Step-by-Step Guide

How to Calculate Your PMF Score

Five steps to run the Sean Ellis product-market fit survey and interpret the result. Methodology, formula, and tips for product managers.

Last updated: April 2026

1
Identify your active users

The PMF score is only meaningful when answered by people who have used your product enough to form an opinion. Surveying anonymous signups or one-time visitors gives you noise.

Define active before you send anything.
Common rule: 2+ sessions in the last 14 days, most recent in the last 30 days.
Pull the matching list from your analytics or product database.
Filter out internal accounts, test users, and unconverted trial users.

Formula

Active user list = users with 2+ sessions in last 14 days, most recent within 30 days

Pro tip: If you have fewer than 100 active users, your PMF score will be too noisy to act on. Wait until you have a real cohort before running the survey.

2
Send the Sean Ellis survey question

Sean Ellis published the methodology in 2009 after benchmarking nearly 100 startups. The exact question matters. Don't paraphrase.

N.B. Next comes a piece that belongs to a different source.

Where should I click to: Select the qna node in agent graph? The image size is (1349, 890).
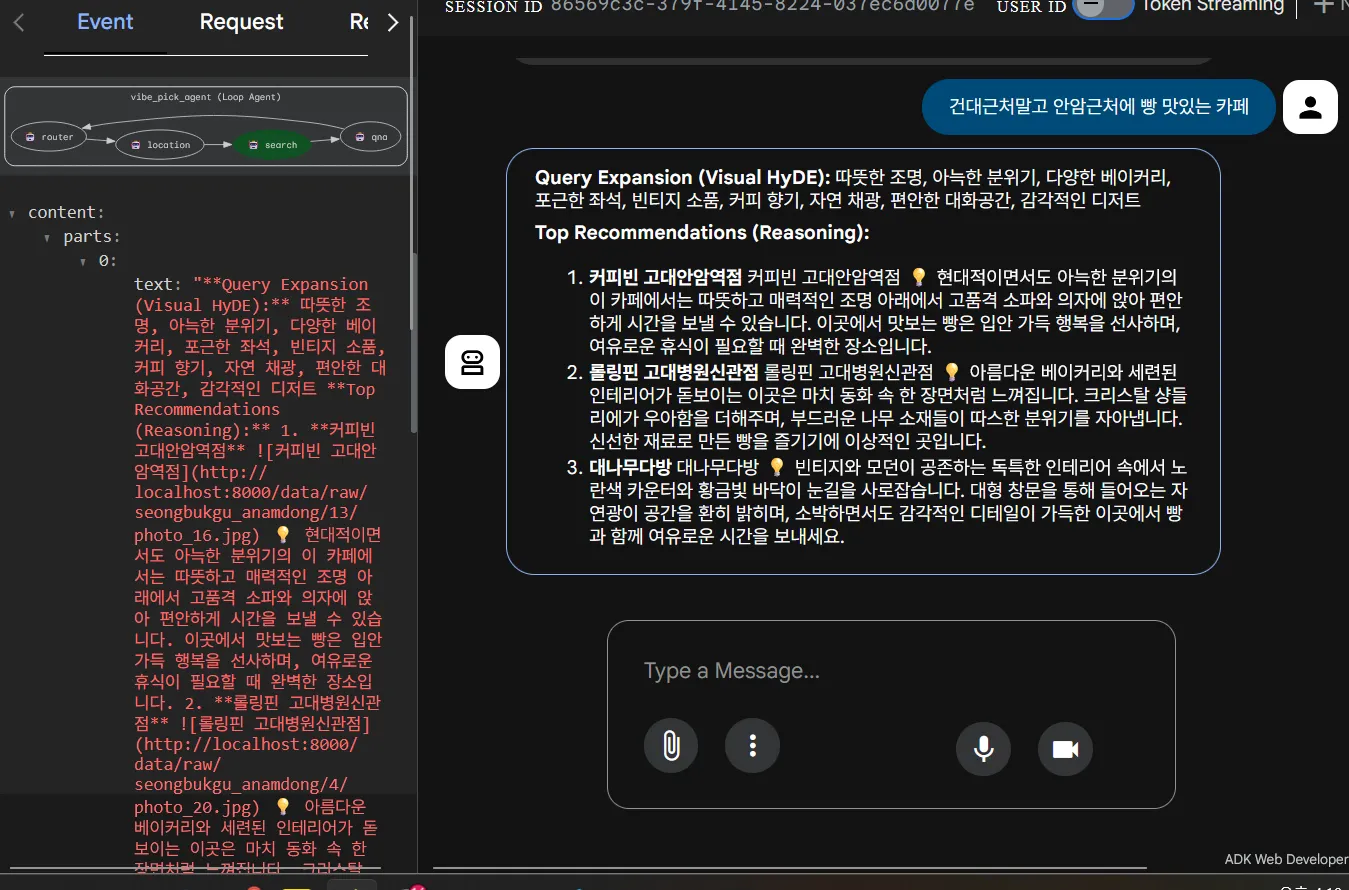pos(371,137)
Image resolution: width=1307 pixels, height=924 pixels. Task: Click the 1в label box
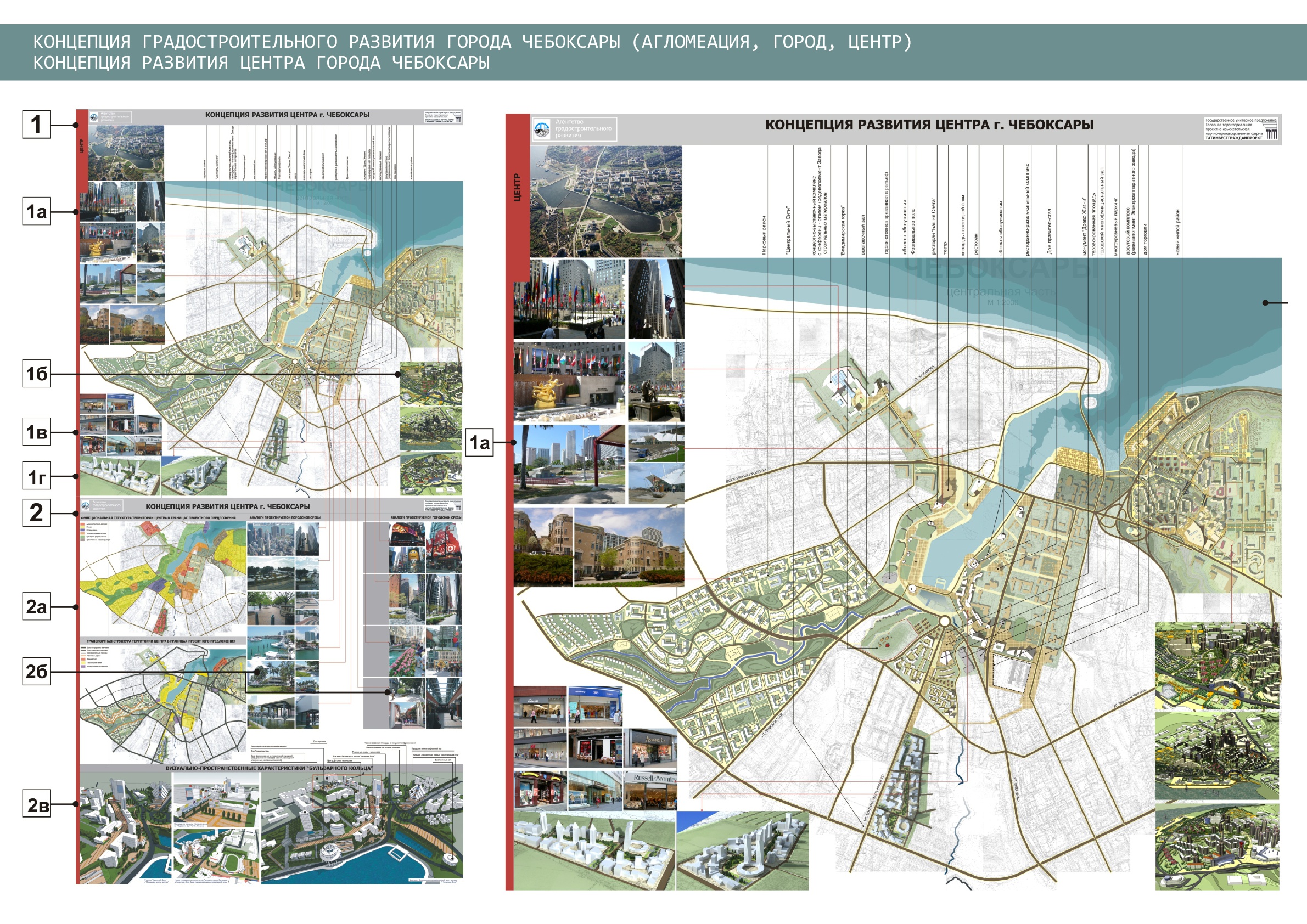coord(36,432)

Lead with: "How would you feel if you could no longer use [product]?"
Provide four answers: Very disappointed, Somewhat disappointed, Not disappointed, N/A.
Add one open follow-up: "What would you use as an alternative?"
Keep the survey to two questions to maximize completion rate.

Formula

Survey response set = answers from your active user cohort

Pro tip: Aim for at least 40-100 responses. Below that, the percentage will swing too much for the result to be reliable.

3
Segment your respondents

The score only counts people who answered the core question. Drop the N/A group because they're not really users anymore.

Tag each response: very disappointed, somewhat, not disappointed, or N/A.
Remove N/A respondents from the denominator.
Look at the very-disappointed group separately for qualitative insight.
Read every very-disappointed follow-up answer.

Formula

Qualifying respondents = total responses - N/A

Pro tip: The patterns in very-disappointed users’ follow-up answers are the marketing copy that will resonate with future users.

4
Compute the percentage of very-disappointed users

The PMF score is the share of qualifying respondents who said they'd be very disappointed without your product. The formula is straightforward.

Count the very-disappointed responses.
Divide by qualifying respondents from step 3.
Multiply by 100 and round to the nearest whole percentage.
Example: 32 very-disappointed out of 80 qualifying = 40% PMF score.

Formula

PMF Score = (Very Disappointed responses / Qualifying responses) x 100%

Pro tip: Track the score by user segment. You may have strong fit with one persona and weak fit with another. The blended score can hide both signals.

5
Interpret against the 40% threshold

Sean Ellis's benchmark from his startup survey work: products at 40% or above tend to grow comparatively easily. Below 40%, you typically have to push hard on growth to compensate.

Above 40% indicates strong product-market fit.
Between 25% and 40% is a "getting closer" zone.
Below 25% suggests a positioning or product gap that growth tactics won’t fix.
Use segmented scores to decide where to focus next.

Formula

Status: above 40% (fit) | 25-40% (close) | below 25% (re-examine)

Pro tip: 40% is a benchmark, not a guarantee. Pair the survey result with retention curves and word-of-mouth data before drawing conclusions.

Score Your Product-Market Fit

Skip the spreadsheet math. Use our free PMF calculator with the Sean Ellis question, segmentation, and instant interpretation against the 40% threshold.

Open Free PMF Calculator

Frequently Asked Questions

Who created the PMF score and where did the 40% benchmark come from?

Sean Ellis, founder of GrowthHackers, developed the methodology and published it in a 2009 blog post. He arrived at 40% by benchmarking nearly 100 startups and noticing that companies above that threshold consistently saw easier growth and stronger word-of-mouth than those below it.

Why does the survey ask about disappointment instead of satisfaction?

Asking "would you recommend?" or "do you like our product?" invites polite over-reporting. Asking how disappointed someone would be if the product disappeared forces them to think about whether anything else could replace it, which is a much stronger test of fit.

How often should I run the PMF survey?

Once a quarter is a reasonable baseline. Run it more often if you've shipped a major change or pivoted positioning. Watch the trend across runs more than any single number.

Should I survey free users or only paying customers?

Survey active users regardless of whether they pay. The point is to measure whether the product is creating real value. If free users would be very disappointed but won’t pay, you have a pricing or packaging problem, not a fit problem.

What if I run the survey and only get 30 responses?

Don't compute the percentage. Treat the qualitative responses as the value of the run, read the open-ended answers, and try again next quarter when you have a larger cohort.